El inspector escolar también es quien articula la información entre la supervisión y las autoridades superiores de la Dirección de Educación, transmitiendo las necesidades y particularidades de cada institución, y garantizando que las políticas educativas se implementen de manera adecuada en cada escuela.
La participación en actos públicos y concursos docentes es otra de sus funciones. El inspector valida los actos administrativos, participa en la toma de posesión de cargos, asesora en situaciones de vacantes y garantiza que los procesos se realicen respetando el marco normativo. Su presencia asegura la transparencia y el orden en estos procesos que son fundamentales para el funcionamiento de las instituciones.
Cuando se presentan situaciones de conflicto o situaciones complejas dentro de la escuela, el inspector actúa como mediador y orientador, colaborando con los equipos directivos para encontrar soluciones que permitan sostener la convivencia institucional y garantizar la continuidad de las clases. Además, interviene en situaciones de vulneración de derechos de estudiantes o de personal de la escuela, articulando con los organismos correspondientes para resguardar a las personas involucradas.

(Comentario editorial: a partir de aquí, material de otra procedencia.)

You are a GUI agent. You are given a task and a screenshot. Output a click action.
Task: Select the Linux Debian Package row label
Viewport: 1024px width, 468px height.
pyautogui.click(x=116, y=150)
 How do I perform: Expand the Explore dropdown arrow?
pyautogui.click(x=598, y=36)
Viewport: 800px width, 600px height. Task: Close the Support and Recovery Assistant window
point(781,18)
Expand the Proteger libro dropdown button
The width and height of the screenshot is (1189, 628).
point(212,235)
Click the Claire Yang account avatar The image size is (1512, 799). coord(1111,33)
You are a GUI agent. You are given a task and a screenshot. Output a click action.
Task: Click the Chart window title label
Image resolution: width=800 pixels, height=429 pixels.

El inspector también acompaña y asesora en la implementación de proyectos pedagógicos y programas jurisdiccionales, informando a las instituciones sobre convocatorias, capacitaciones, ferias educativas y todas las actividades que enriquezcan la propuesta educativa de cada escuela.

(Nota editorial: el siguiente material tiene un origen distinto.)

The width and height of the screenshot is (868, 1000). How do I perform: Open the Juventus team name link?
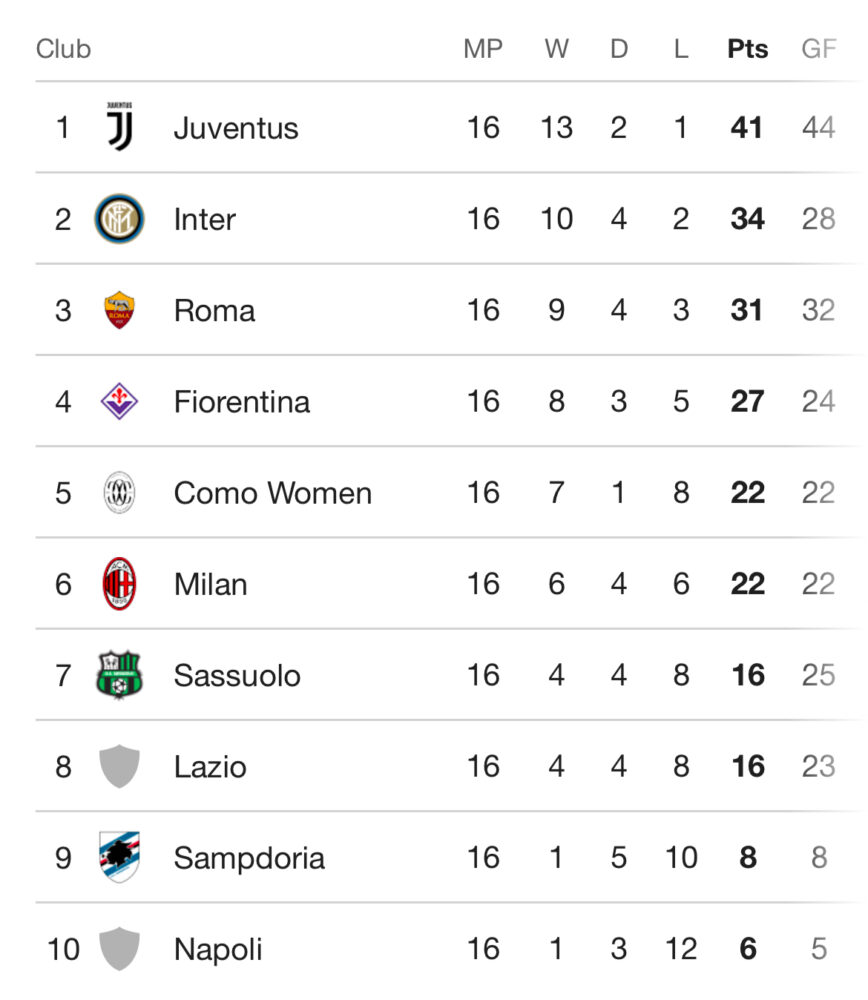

Otra tarea importante es la elaboración de informes sobre el estado de situación de cada institución, destacando avances, dificultades, necesidades edilicias y aspectos administrativos relevantes. Estos informes son herramientas de gestión para que las autoridades educativas puedan tomar decisiones que beneficien a las escuelas.
El inspector escolar en PBA tiene también la función de realizar la evaluación de desempeño de directivos y docentes, observando su tarea y elaborando devoluciones que permitan la mejora continua de las prácticas. Esta evaluación se realiza con criterios claros y en plazos establecidos por normativa, siendo una oportunidad para el crecimiento profesional de cada trabajador de la educación.
Es importante destacar que el inspector escolar no reemplaza la tarea de los equipos directivos, sino que actúa como orientador y acompañante, generando un lazo entre la política educativa y la realidad cotidiana de cada institución. Su función requiere compromiso, escucha, responsabilidad y claridad normativa, ya que cada decisión tomada impacta en la comunidad educativa.
Conocer qué funciones tiene un inspector escolar en PBA permite comprender que su rol es amplio y fundamental para el desarrollo de las instituciones educativas, contribuyendo al fortalecimiento de la enseñanza, al cuidado de las trayectorias escolares y a la organización institucional de cada escuela de la provincia.